Die durch den Bundestag gepeitschten sieben Gesetze werden mit Stimmen der Groko angenommen. Kritik kommt von Grünen und Linken.

Seehofer doppelt und dreifach am Freitag im Bundestag Foto: dpa

Berlin taz | Helge Lindh ist sauer. „Wenn es nach Ihnen geht, steht jetzt hier ein Unmensch und Anbiederer an die AfD vor Ihnen“, schleudert der SPD-Bundestagsabgeordnete zu Beginn seiner Rede den Fraktionen von Grünen und Linkspartei entgegen.

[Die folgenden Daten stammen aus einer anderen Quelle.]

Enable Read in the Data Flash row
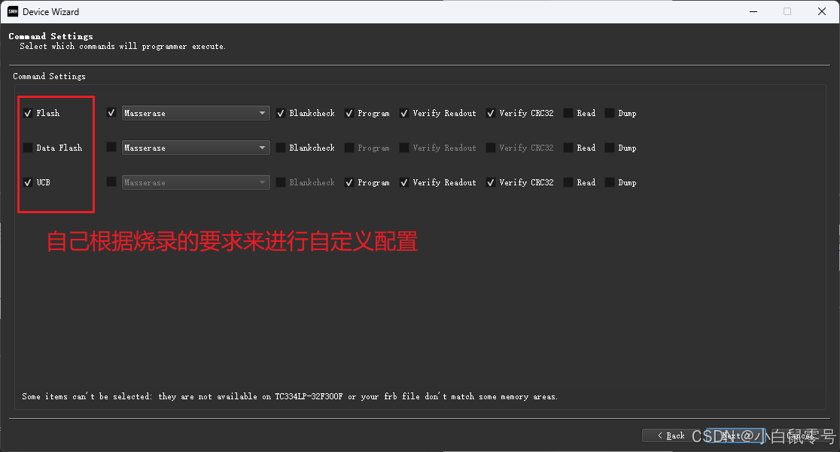Screen dimensions: 840x452 pyautogui.click(x=570, y=147)
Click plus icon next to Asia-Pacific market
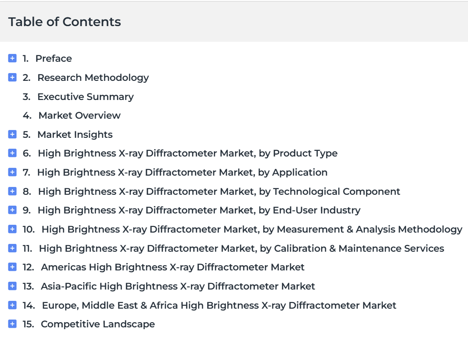This screenshot has height=343, width=468. pos(12,286)
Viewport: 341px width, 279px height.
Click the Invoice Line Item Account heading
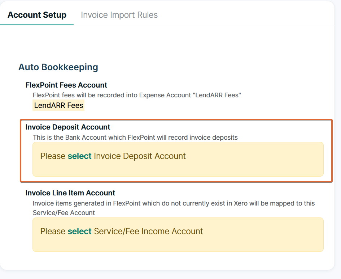[x=70, y=193]
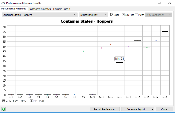Enable the Mean checkbox
Viewport: 176px width, 113px height.
coord(137,15)
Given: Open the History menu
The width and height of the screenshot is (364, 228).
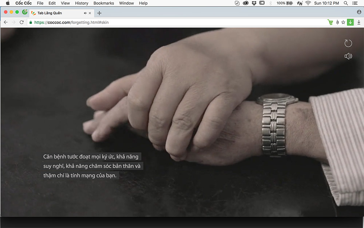Looking at the screenshot, I should tap(82, 3).
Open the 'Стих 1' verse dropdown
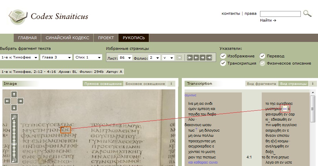Screen dimensions: 318x166 [x=87, y=57]
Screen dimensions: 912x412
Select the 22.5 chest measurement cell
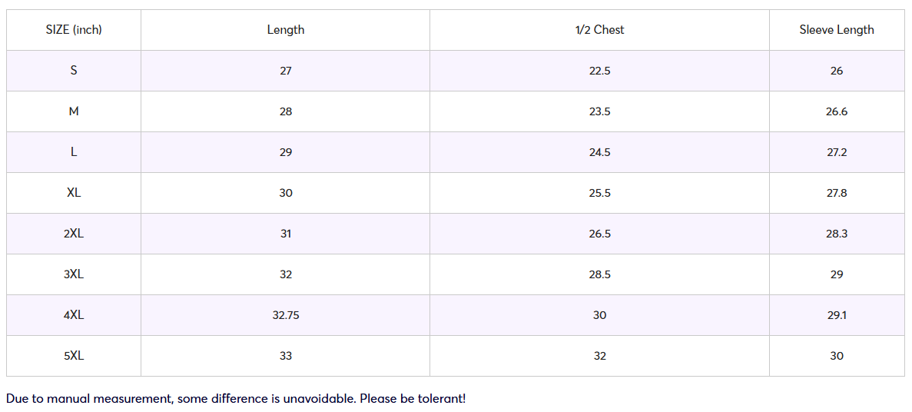click(x=599, y=71)
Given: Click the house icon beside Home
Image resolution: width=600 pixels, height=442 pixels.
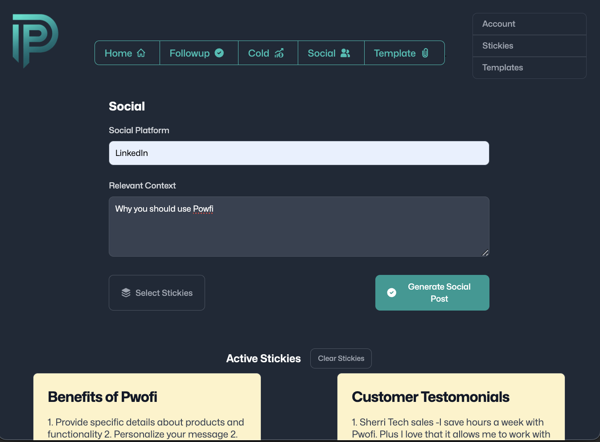Looking at the screenshot, I should coord(141,53).
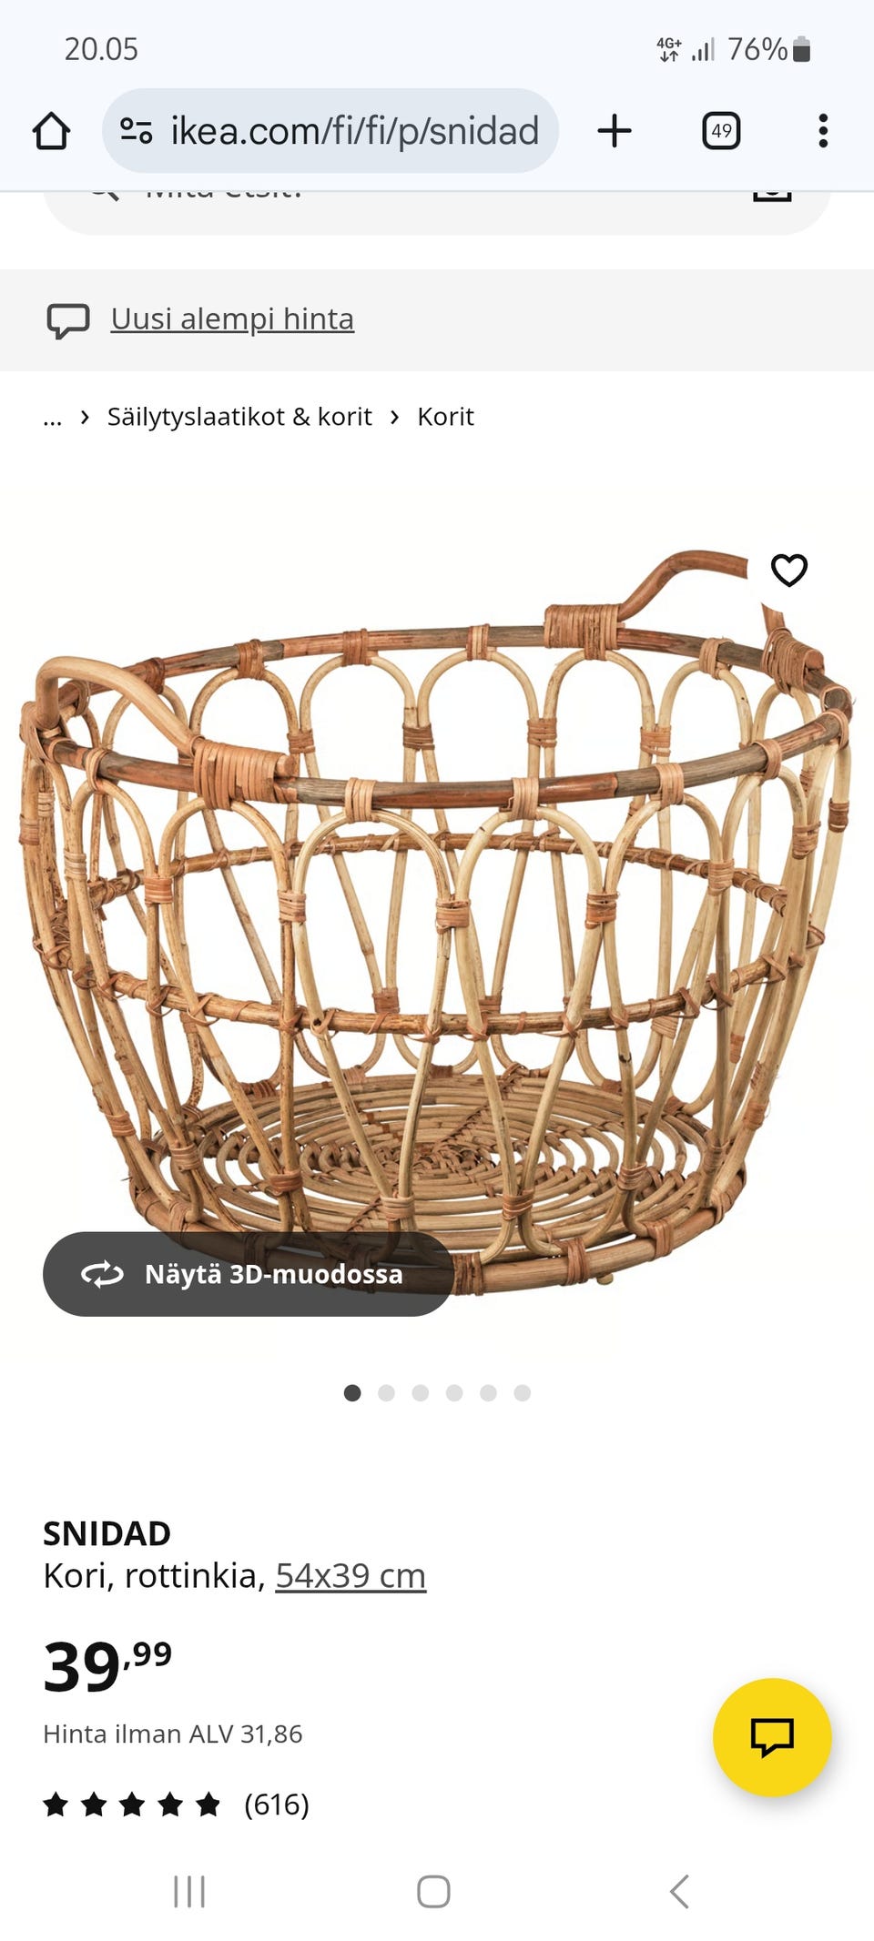Click Näytä 3D-muodossa button
Image resolution: width=874 pixels, height=1941 pixels.
coord(249,1274)
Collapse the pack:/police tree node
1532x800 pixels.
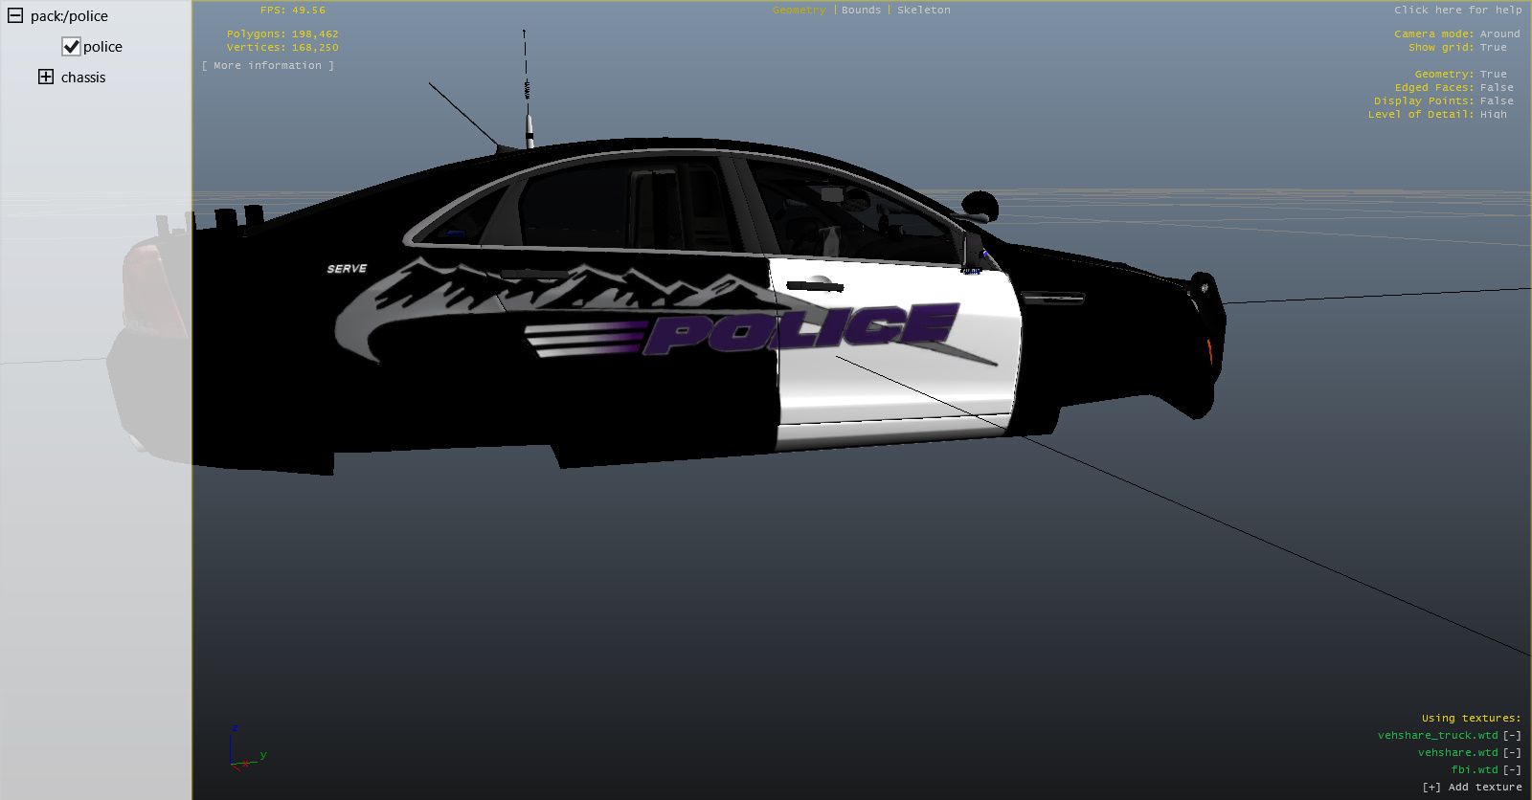(15, 16)
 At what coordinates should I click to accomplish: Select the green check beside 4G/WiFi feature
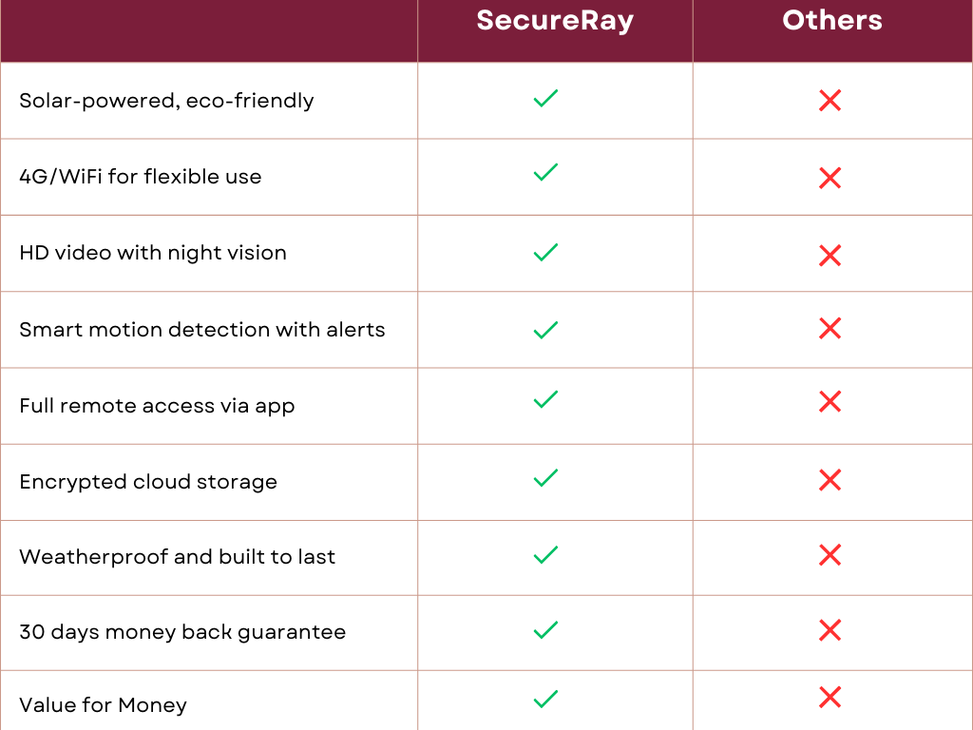(545, 172)
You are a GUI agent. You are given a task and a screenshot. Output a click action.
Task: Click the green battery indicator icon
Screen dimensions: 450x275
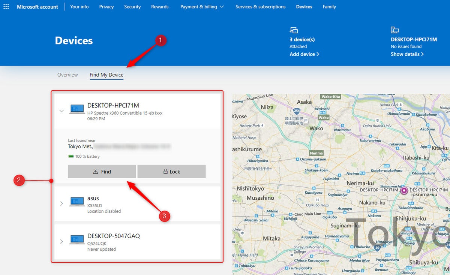(x=71, y=156)
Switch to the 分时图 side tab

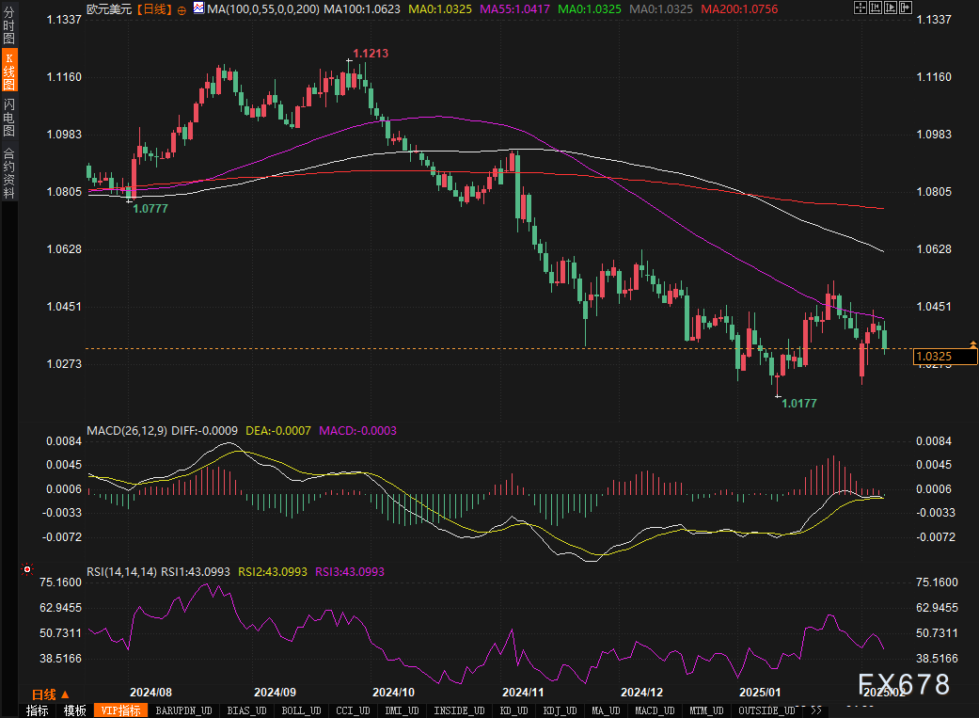(8, 35)
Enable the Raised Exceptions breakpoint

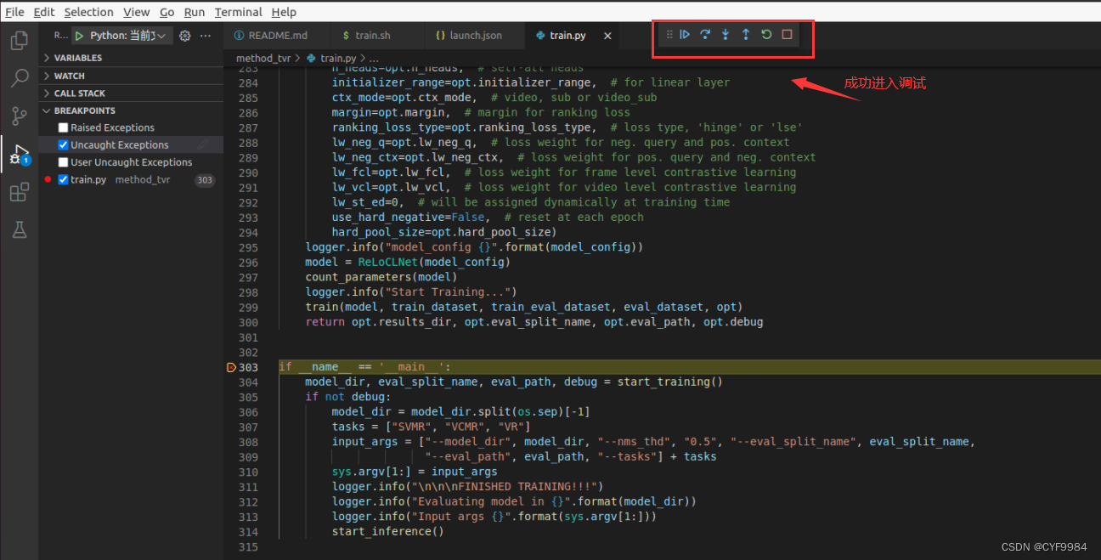pyautogui.click(x=63, y=127)
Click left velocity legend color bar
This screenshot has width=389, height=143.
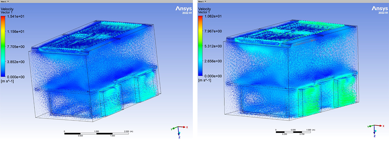[x=4, y=46]
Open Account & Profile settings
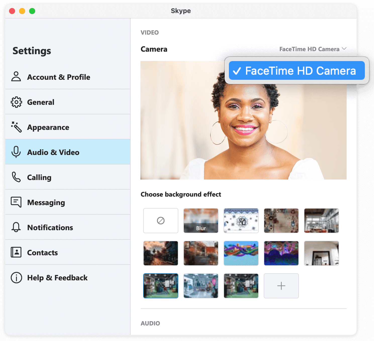The height and width of the screenshot is (341, 374). (x=59, y=77)
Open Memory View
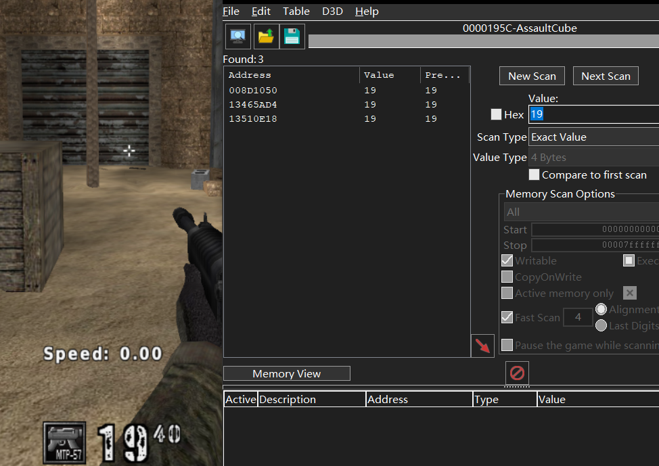 point(287,373)
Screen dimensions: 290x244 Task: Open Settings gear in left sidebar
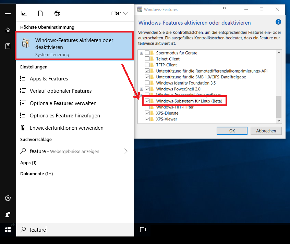point(8,198)
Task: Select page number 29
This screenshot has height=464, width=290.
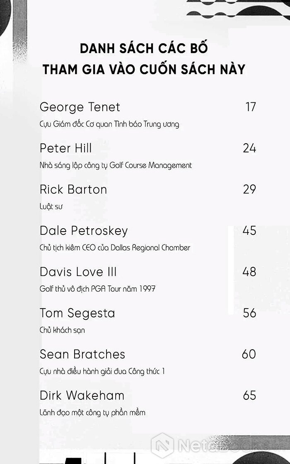Action: (x=249, y=189)
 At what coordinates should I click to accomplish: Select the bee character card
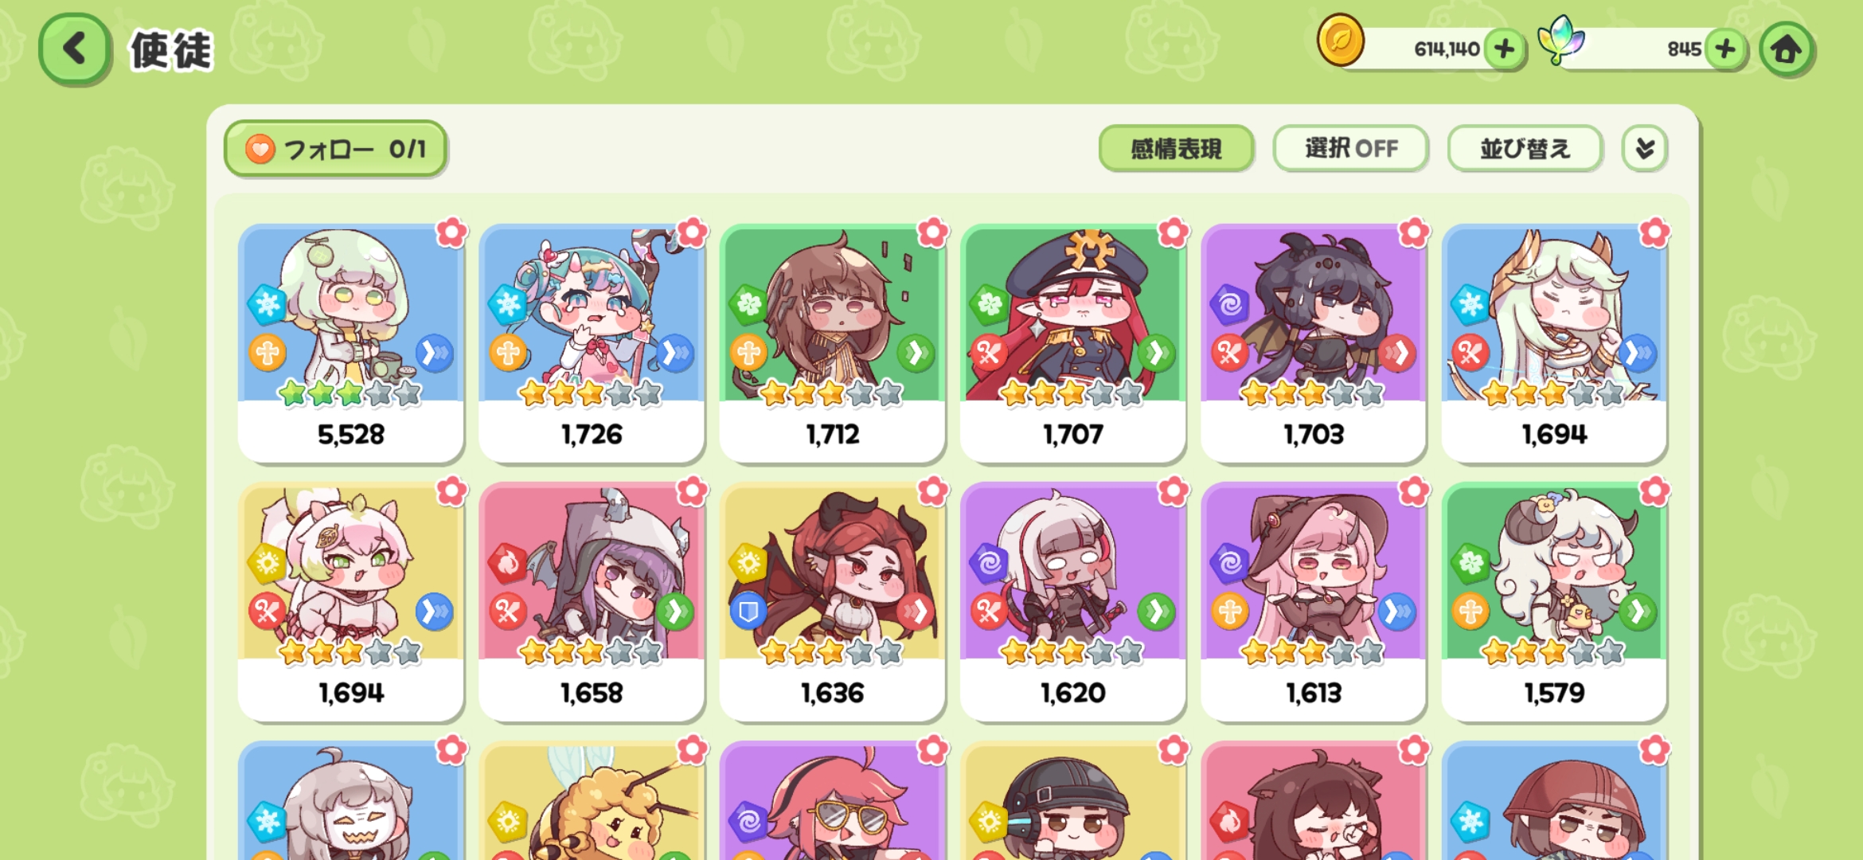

Die beiden Oppositionsparteien hatten die Sozialdemokraten zuvor scharf für ihre Zustimmung zum sogenannten „Geordnete Rückkehr-Gesetz“ kritisiert, das am Freitag als Teil eines Gesetzespakets zur Migrationspolitik im Bundestag beschlossen wurde. In namentlicher Abstimmung votieren 372 von 641 Parlamentariern schließlich dafür. Lediglich acht SPD-Abgeordnete verweigern dem Gesetz ihre Stimme.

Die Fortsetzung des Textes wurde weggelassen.